Is it too late for Intel to bring them back to life?

Show thread

c0balt 4d ago

Yes, their NAND division has been sold, it is now mostly under solidigm. Maybe solidigm could bring it back, but it seems unlikely (given the previous commercial failure).

pmem

Wouldn't be Intel if they didn't quit halfway through on a good thing.

Still, couldn't one get a RAID 0 card with four drives to saturate a 16x lane? That's already the max one could push through PCIe anyhow.

Show thread

aitchnyu 4d ago

Memristors are also missing in this AI hype even when they were around the corner 10 years back.

Show thread

vicchenai 4d ago

the practical question is whether the read pattern is sequential enough to actually saturate nvme bandwidth or if the attention layer access pattern ends up being random enough to kill throughput. sequential reads on a decent nvme get you 5-7 GB/s, random reads drop to maybe 500 MB/s depending on queue depth.
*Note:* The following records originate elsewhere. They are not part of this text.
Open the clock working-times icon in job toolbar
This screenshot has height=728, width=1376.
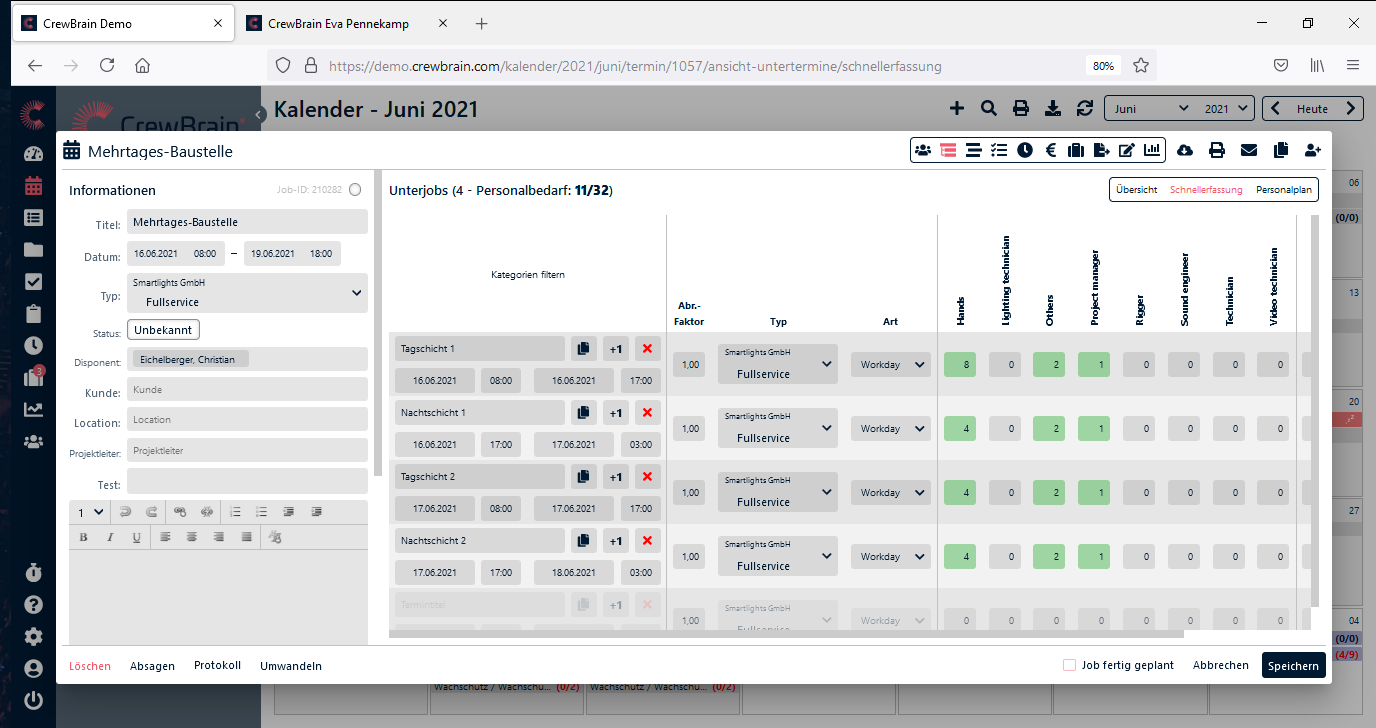click(x=1025, y=150)
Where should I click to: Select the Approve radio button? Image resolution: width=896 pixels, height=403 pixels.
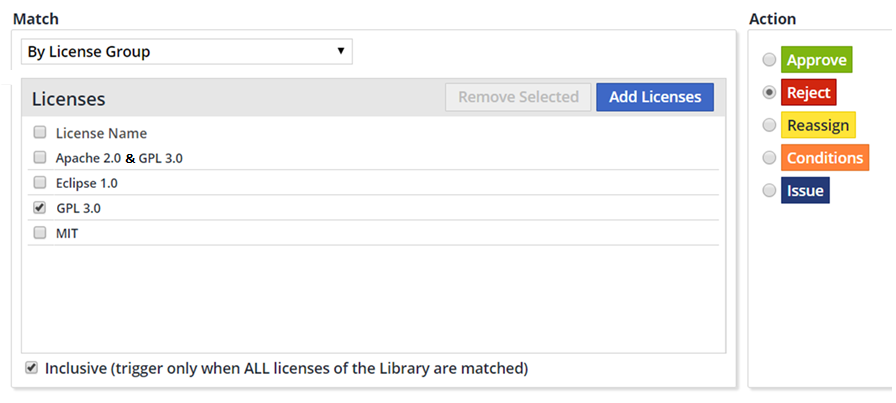tap(769, 60)
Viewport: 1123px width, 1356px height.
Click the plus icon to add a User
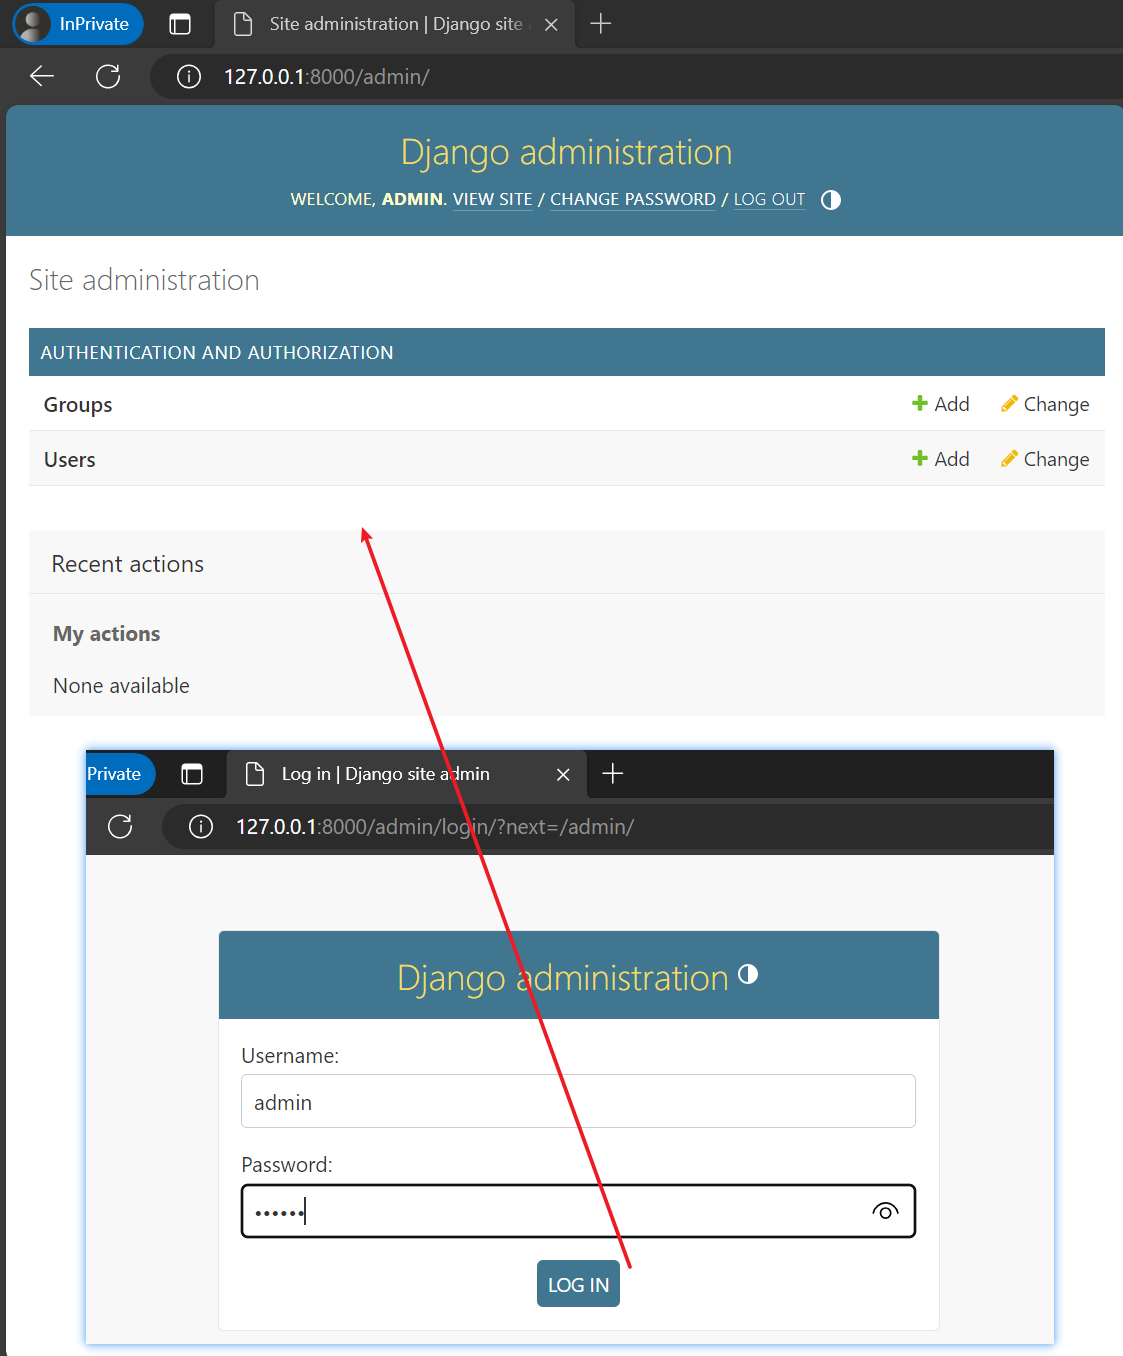pos(919,458)
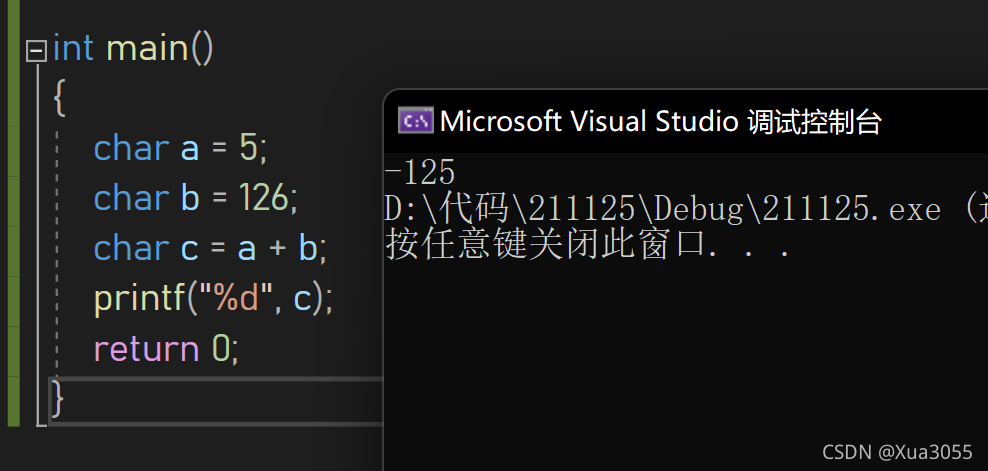Click the function name 'main'

(x=147, y=49)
for a 1T model youd need to stream something like 2TB of weights per forward pass at fp16. even at peak sequential thats 300+ seconds per token which is... not great for interactive use but maybe fine for batch inference where you dont care about latency.

still a cool proof of concept though. the gap between 'can run' and 'runs usefully' is where things get interesting.

Show thread

zozbot234 4d ago

> for a 1T model youd need to stream something like 2TB of weights per forward pass

Isn't this missing the point of MoE models completely? MoE inference is sparse, you only read a small fraction of the weights per layer. You still have a problem of each individual expert-layer being quite small (a few MiBs each give or take) but those reads are large enough for the NVMe.

Show thread

visarga 4d ago

But across a sequence you still have to load most of them.

Show thread

tatef 4d ago

Yes, definitely agree. It's more of a POC than a functional use case. However, for many smaller MoE models this method can actually be useful and capable of achieving multiple tokens/sec.

Show thread

p_ing 4d ago

4K random read with a queue depth of 1 on an M1 Max is about 65MB/s.

Show thread

vanyaland 4d ago

For a lot of local workloads, sub-1 tok/s is useless in foreground and perfectly acceptable in background. If the choice is “this crashes” vs “this finishes overnight,” that’s still a meaningful capability jump.